Data in this exercise
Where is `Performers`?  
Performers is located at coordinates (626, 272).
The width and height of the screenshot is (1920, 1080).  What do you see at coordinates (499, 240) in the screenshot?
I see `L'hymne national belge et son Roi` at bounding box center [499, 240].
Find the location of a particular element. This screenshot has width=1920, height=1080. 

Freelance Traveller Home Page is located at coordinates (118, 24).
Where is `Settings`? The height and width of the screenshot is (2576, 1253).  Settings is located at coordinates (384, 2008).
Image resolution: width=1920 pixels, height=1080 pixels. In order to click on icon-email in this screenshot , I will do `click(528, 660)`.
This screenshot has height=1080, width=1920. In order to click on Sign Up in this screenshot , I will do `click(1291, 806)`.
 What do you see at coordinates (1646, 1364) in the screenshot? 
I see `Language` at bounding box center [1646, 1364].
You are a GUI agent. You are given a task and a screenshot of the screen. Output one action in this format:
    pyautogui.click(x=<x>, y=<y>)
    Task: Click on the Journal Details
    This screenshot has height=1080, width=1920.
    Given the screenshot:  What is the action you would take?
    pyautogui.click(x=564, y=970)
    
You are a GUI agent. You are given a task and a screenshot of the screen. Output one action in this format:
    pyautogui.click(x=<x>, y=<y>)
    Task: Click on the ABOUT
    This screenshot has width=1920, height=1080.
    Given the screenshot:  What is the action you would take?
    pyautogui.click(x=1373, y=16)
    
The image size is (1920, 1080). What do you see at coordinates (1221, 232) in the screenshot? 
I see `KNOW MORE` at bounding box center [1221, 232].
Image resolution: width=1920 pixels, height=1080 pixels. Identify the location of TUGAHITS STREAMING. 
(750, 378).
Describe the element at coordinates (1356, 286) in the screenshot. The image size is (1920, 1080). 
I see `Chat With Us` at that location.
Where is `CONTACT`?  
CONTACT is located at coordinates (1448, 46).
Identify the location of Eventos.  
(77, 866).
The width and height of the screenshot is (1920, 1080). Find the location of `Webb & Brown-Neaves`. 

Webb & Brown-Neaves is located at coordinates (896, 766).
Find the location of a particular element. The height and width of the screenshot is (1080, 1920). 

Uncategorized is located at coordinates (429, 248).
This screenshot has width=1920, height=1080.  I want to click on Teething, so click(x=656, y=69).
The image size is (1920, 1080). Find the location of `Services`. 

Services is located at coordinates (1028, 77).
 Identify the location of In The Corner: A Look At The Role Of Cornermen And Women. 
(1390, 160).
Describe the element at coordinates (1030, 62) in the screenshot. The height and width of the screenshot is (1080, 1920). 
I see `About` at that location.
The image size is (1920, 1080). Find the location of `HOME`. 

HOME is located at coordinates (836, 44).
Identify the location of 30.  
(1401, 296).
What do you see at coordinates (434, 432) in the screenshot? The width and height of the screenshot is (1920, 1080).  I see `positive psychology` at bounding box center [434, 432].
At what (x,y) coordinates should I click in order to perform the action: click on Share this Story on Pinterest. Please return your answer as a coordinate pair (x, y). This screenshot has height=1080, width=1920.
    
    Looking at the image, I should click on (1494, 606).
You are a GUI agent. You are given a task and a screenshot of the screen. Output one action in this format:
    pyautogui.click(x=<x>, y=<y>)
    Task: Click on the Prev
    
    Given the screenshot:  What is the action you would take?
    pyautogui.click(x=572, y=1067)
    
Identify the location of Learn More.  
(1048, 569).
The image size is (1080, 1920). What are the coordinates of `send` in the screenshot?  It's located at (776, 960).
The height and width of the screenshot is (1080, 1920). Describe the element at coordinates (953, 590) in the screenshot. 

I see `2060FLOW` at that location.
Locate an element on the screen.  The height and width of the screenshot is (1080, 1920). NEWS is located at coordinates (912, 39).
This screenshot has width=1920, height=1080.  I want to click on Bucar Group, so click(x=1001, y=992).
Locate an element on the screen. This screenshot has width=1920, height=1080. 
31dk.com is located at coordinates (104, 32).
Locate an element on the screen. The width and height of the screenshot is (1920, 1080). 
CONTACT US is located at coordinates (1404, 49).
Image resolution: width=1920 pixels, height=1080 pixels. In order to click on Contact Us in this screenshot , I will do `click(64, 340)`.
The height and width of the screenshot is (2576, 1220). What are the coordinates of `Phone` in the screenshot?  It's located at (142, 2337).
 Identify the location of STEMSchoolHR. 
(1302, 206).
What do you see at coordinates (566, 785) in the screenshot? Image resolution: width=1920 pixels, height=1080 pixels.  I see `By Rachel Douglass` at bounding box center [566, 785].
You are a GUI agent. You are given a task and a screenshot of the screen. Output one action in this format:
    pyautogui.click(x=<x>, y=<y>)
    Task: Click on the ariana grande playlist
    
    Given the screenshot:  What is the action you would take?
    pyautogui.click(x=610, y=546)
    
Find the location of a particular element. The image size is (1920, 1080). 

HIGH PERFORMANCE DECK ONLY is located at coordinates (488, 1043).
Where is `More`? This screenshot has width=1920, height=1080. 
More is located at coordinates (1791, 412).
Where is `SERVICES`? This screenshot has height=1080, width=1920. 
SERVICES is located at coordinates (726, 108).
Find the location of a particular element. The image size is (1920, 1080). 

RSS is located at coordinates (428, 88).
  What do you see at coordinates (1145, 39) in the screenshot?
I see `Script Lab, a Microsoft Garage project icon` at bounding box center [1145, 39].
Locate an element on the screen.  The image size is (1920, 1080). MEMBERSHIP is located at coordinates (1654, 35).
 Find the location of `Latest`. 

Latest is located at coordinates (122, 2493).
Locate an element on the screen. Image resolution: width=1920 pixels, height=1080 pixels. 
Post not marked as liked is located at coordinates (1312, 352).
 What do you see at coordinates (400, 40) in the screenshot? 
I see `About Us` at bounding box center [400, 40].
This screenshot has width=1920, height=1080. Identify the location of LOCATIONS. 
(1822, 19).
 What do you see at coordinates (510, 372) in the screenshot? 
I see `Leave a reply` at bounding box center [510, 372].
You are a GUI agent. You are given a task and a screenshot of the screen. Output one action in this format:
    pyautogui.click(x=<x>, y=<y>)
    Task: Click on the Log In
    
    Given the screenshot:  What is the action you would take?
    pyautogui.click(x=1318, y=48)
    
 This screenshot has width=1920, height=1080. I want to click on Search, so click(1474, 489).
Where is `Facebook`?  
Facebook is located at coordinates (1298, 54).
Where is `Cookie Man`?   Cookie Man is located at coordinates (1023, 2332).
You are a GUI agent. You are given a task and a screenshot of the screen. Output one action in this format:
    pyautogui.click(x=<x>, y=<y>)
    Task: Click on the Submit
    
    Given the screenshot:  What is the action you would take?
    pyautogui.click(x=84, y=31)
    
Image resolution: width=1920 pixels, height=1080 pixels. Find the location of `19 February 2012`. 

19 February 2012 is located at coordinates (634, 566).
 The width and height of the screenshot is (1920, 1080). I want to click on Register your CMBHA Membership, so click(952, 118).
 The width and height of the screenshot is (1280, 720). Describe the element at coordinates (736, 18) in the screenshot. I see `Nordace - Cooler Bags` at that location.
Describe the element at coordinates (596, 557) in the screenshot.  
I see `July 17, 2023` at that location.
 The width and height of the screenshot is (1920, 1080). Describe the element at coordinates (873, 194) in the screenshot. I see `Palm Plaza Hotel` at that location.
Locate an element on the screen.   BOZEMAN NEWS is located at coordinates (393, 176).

Requirements
Count the lines in the data above that contain the string "NEWS". Reply with the number alone.

Written answer
2